Work instruction:
Copy each line of the entries that contains the word "agent".

--- Recorded data Enclosed Below ---

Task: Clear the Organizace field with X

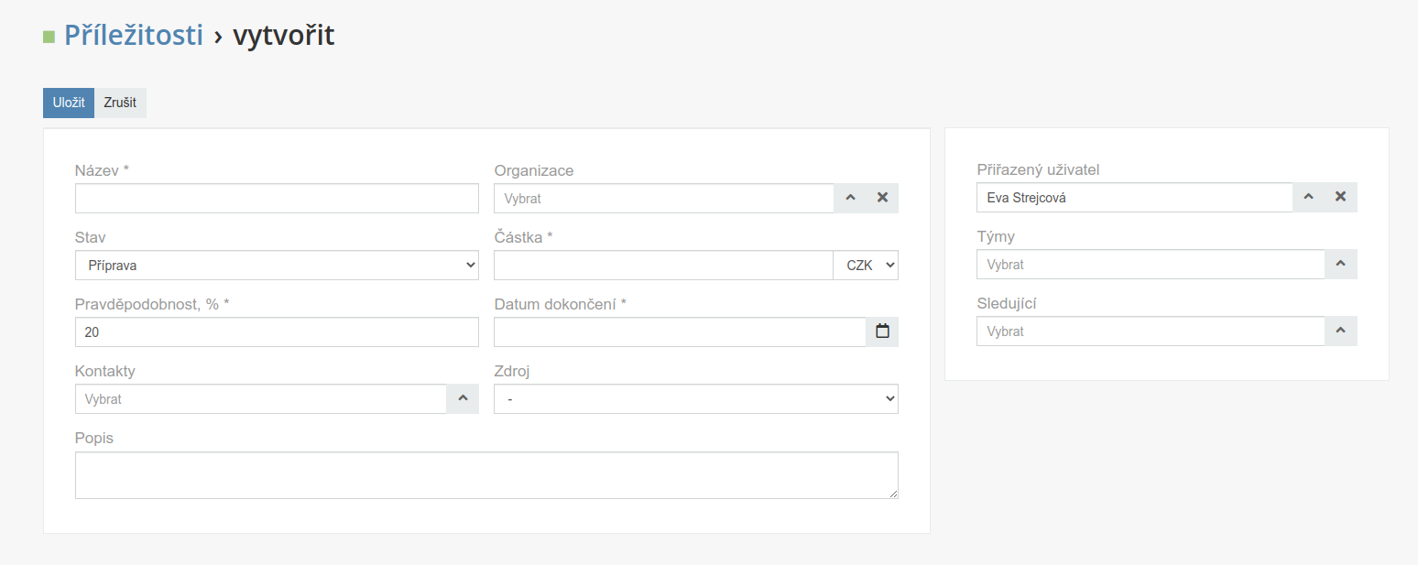Action: [882, 198]
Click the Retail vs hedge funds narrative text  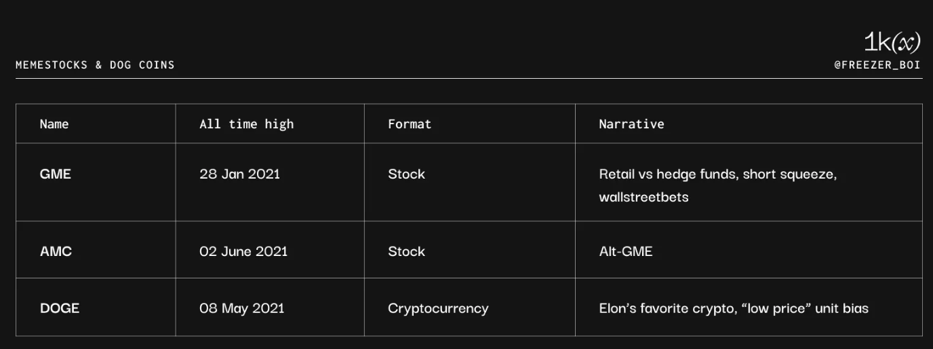click(x=717, y=174)
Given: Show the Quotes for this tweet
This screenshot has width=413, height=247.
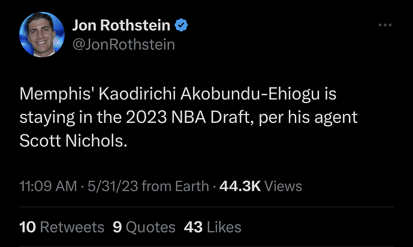Looking at the screenshot, I should (150, 227).
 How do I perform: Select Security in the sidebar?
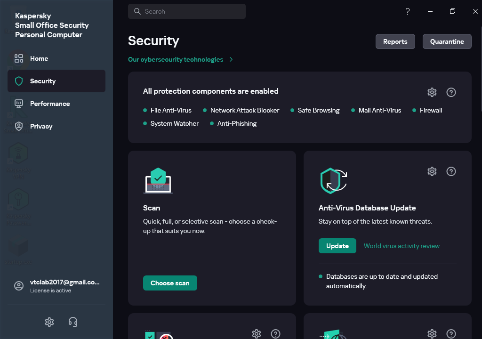43,81

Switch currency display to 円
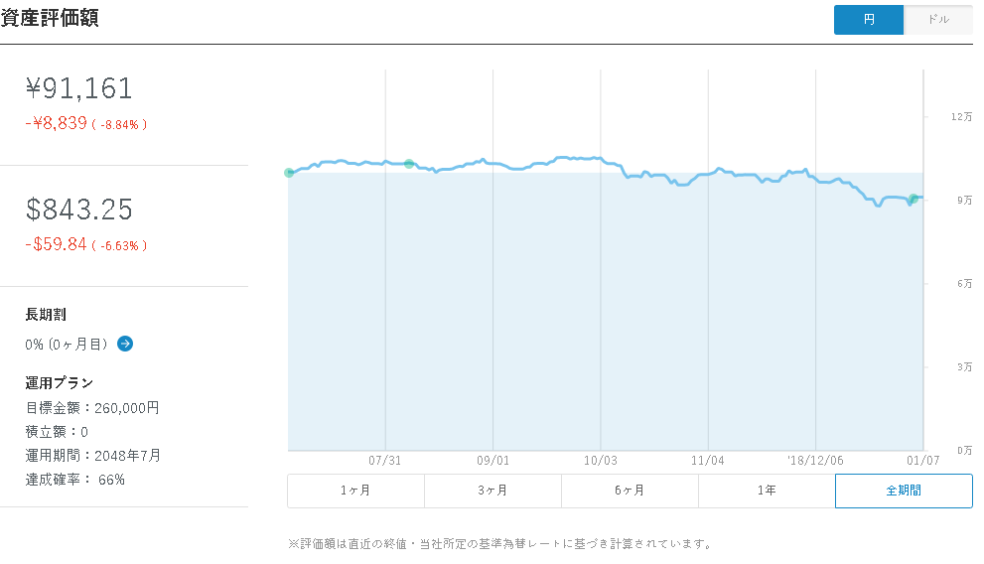(x=869, y=20)
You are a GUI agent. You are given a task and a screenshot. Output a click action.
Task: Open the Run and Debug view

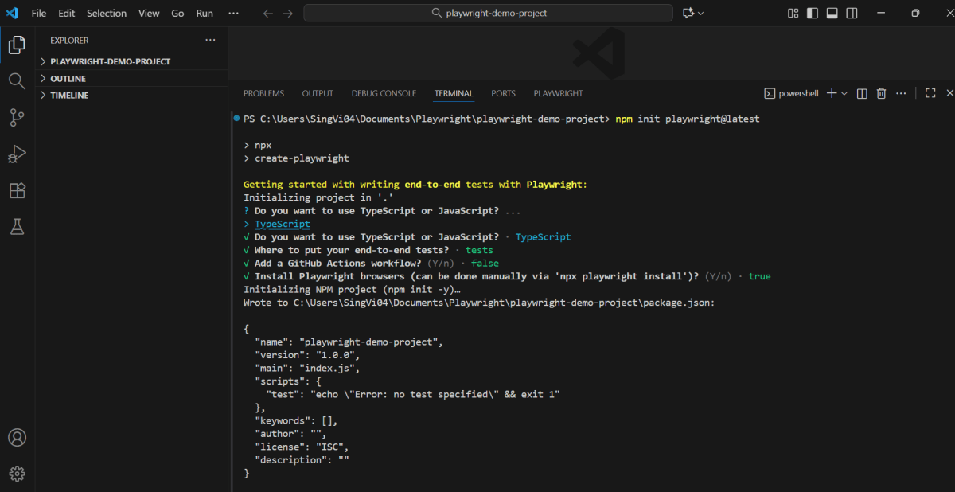point(17,154)
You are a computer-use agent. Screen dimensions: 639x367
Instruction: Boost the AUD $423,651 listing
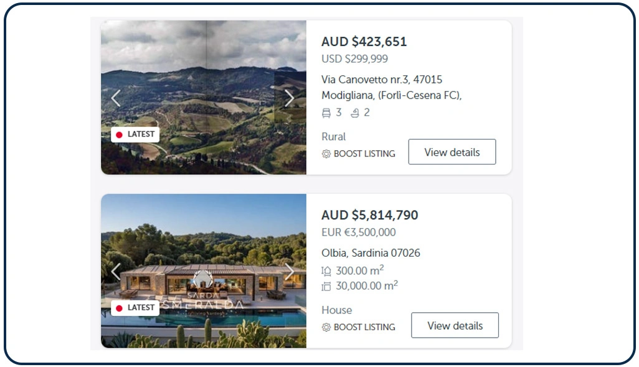pos(364,154)
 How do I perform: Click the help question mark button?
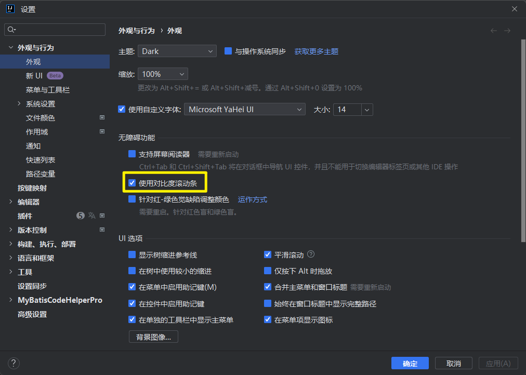coord(14,363)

--- End of Enclosed Recorded data ---

Solution to the problem:
You are a GUI agent. You are given a task and a screenshot. Output a click action.
You are a computer-use agent. Screen dimensions: 639x367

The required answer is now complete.